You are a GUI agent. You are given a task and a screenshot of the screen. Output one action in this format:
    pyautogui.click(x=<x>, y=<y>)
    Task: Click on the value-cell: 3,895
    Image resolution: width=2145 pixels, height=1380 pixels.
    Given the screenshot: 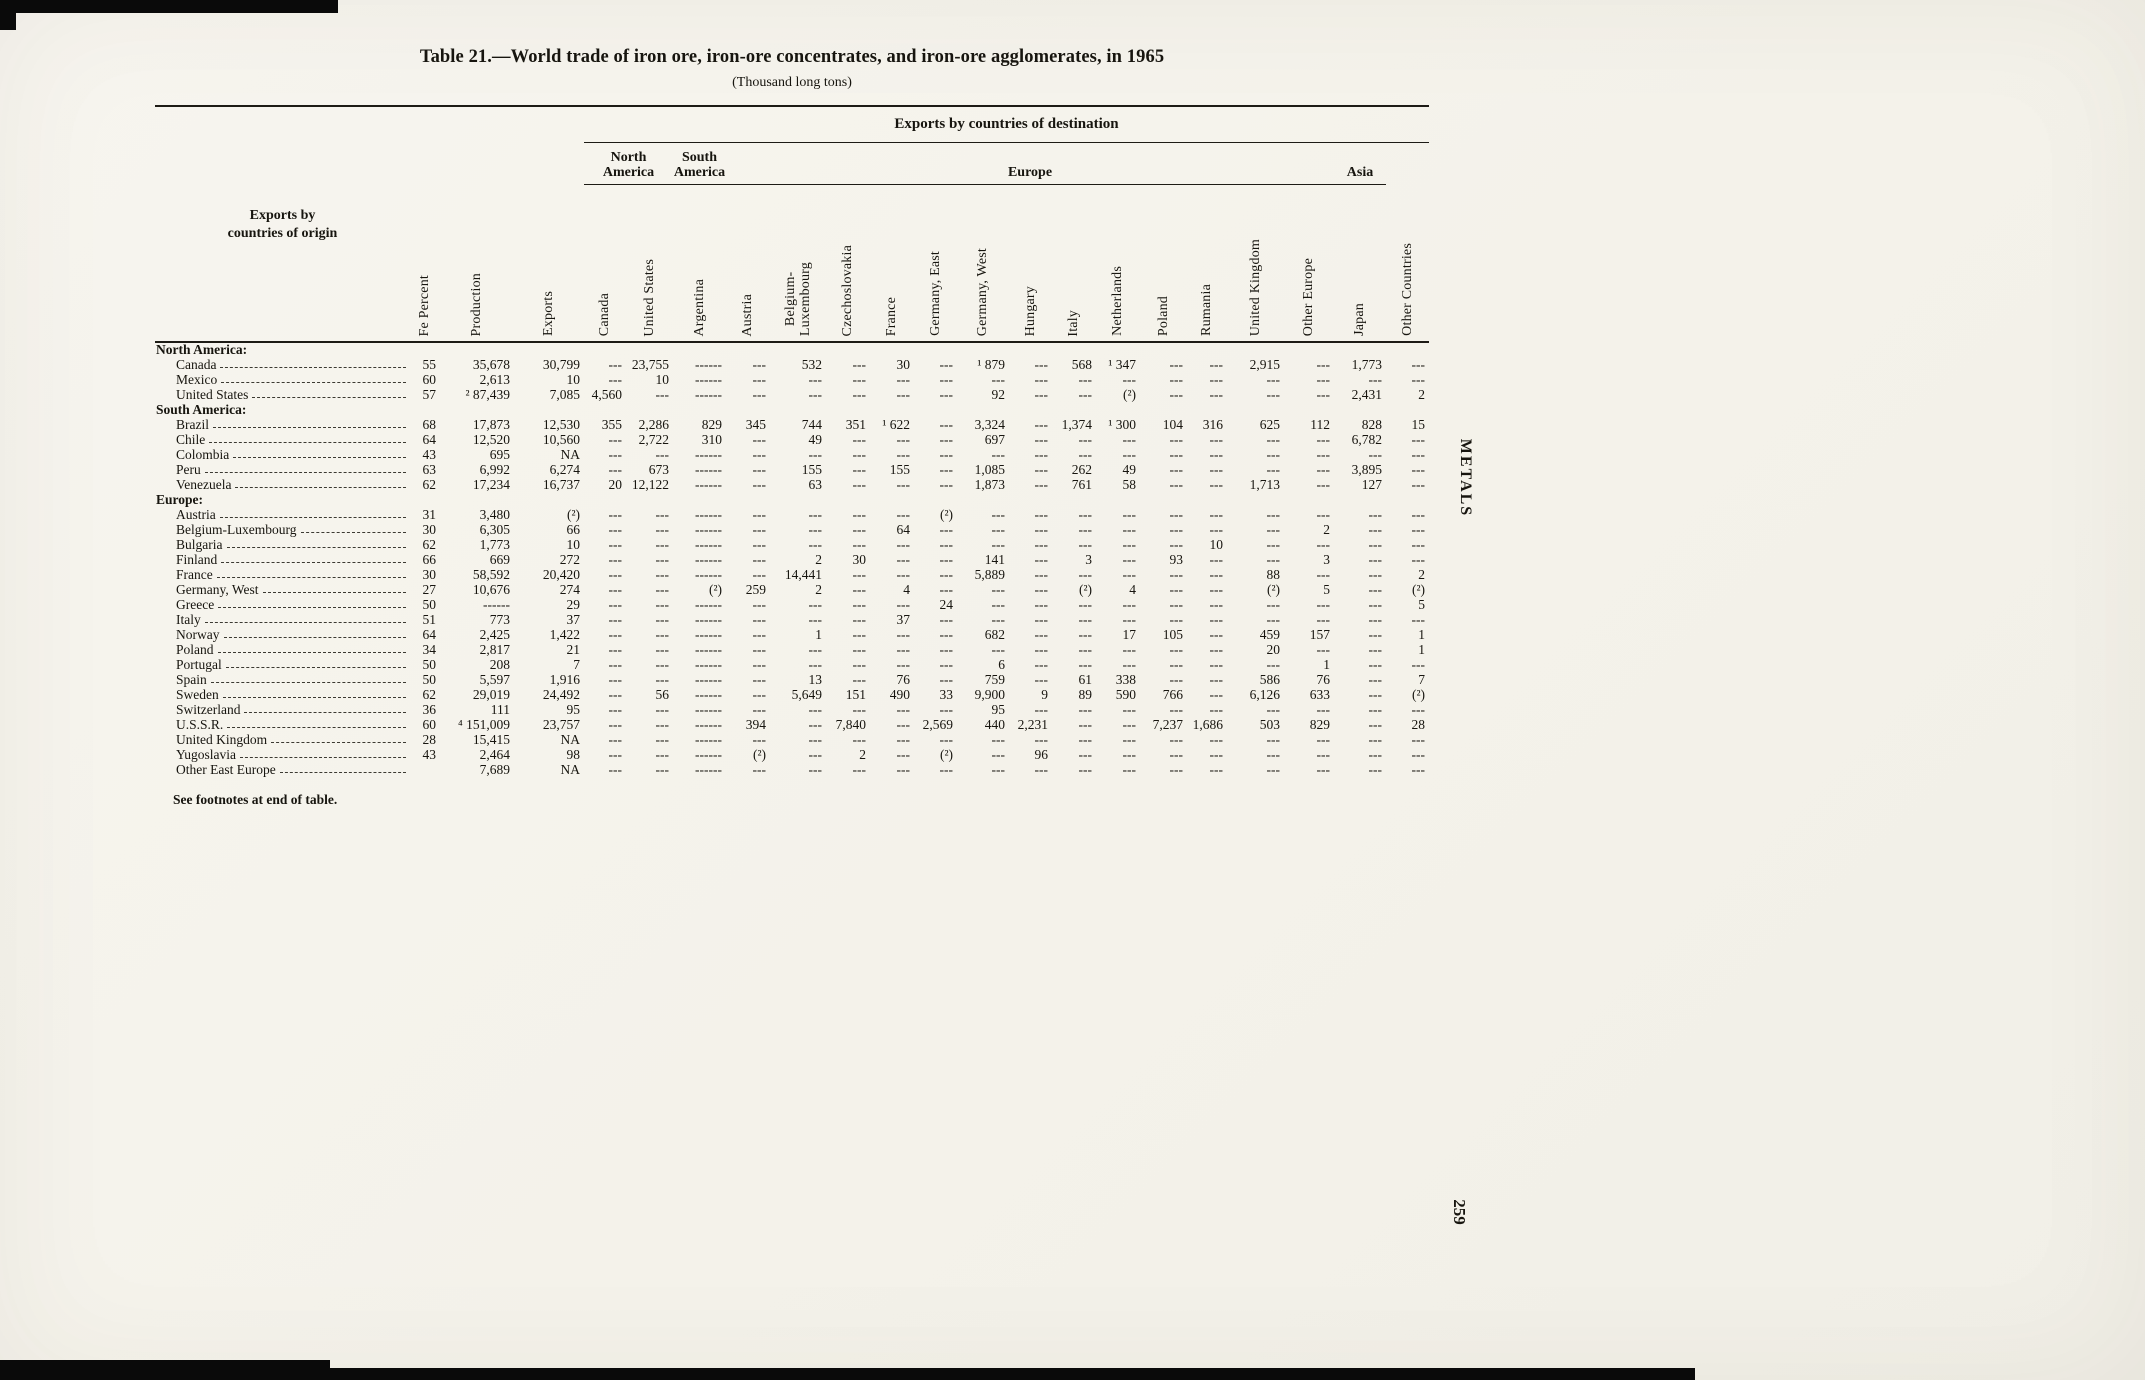 What is the action you would take?
    pyautogui.click(x=1366, y=469)
    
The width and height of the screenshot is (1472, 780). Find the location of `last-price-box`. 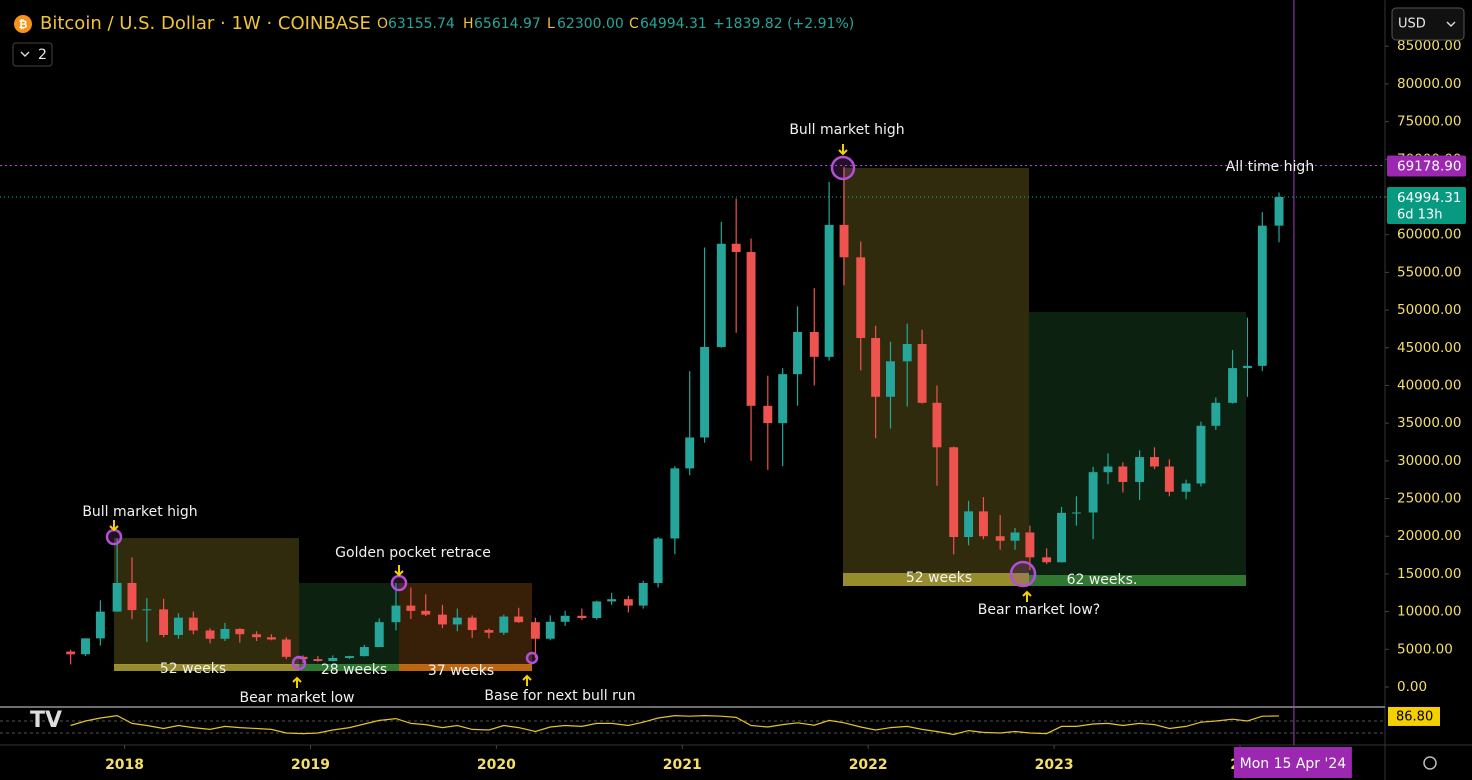

last-price-box is located at coordinates (1426, 206).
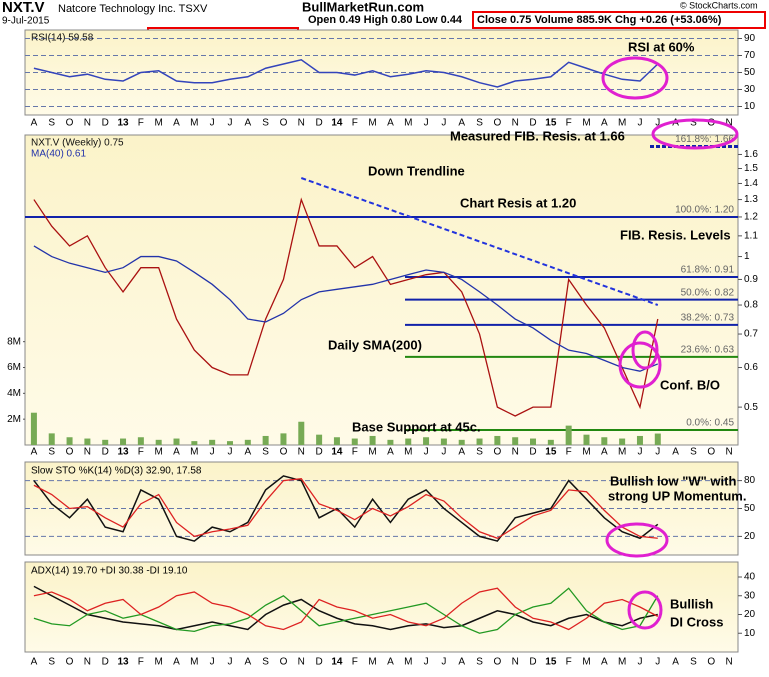  Describe the element at coordinates (58, 154) in the screenshot. I see `legend-entry: MA(40) 0.61` at that location.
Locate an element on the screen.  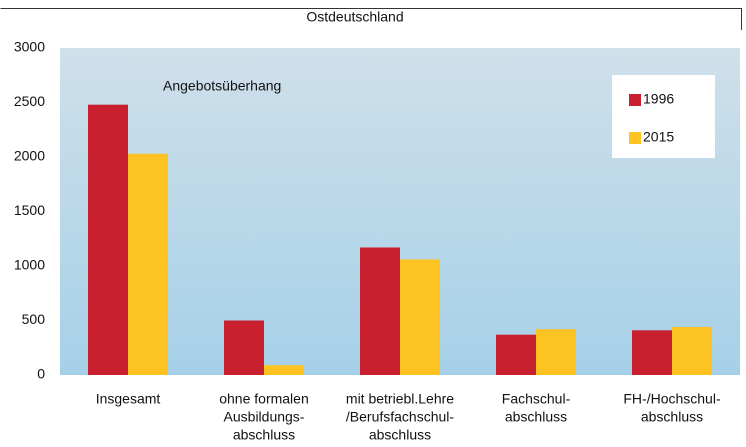
y-tick-label: 3000 is located at coordinates (30, 47).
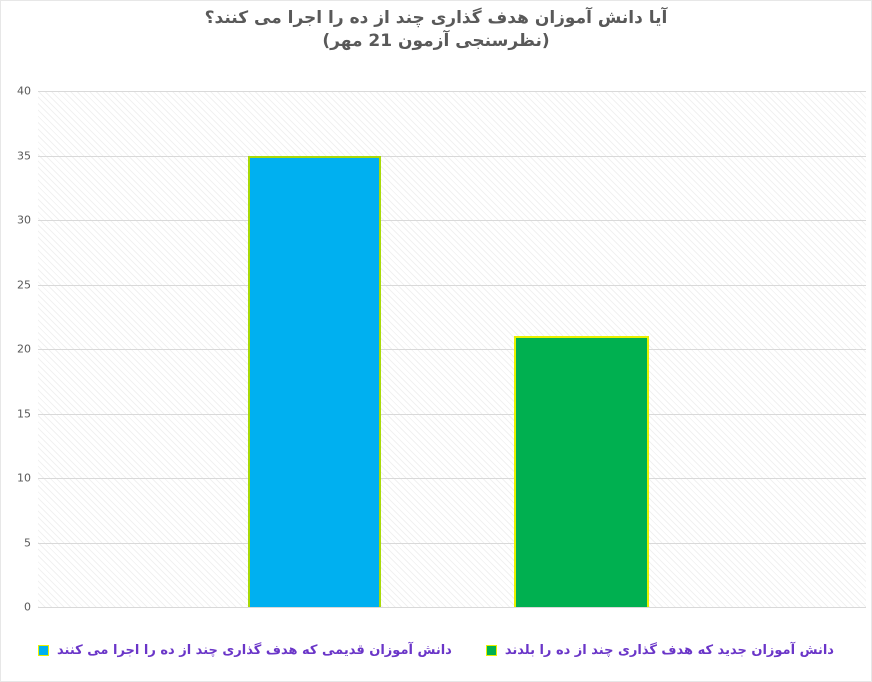 The width and height of the screenshot is (872, 682). Describe the element at coordinates (24, 478) in the screenshot. I see `y-axis-tick-label: 10` at that location.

(Assignment): Recast the lines running from the one containing "The width and height of the screenshot is (1472, 780)." through the last line above as a Markdown table with two columns, Row and Line text, numbering each row and leaving out blank lines. Omit the pictures from the table.

(Written solution):
| Row | Line text |
|---|---|
| 1 | The width and height of the screenshot is (1472, 780). Find the location of `last-price-box`.  |
| 2 | last-price-box is located at coordinates (1426, 206). |
| 3 |   Describe the element at coordinates (58, 154) in the screenshot. I see `legend-entry: MA(40) 0.61` at that location. |
| 4 | Locate an element on the screen.   |
| 5 | y-tick-label: 3000 is located at coordinates (30, 47). |
| 6 |  The width and height of the screenshot is (872, 682). Describe the element at coordinates (24, 478) in the screenshot. I see `y-axis-tick-label: 10` at that location. |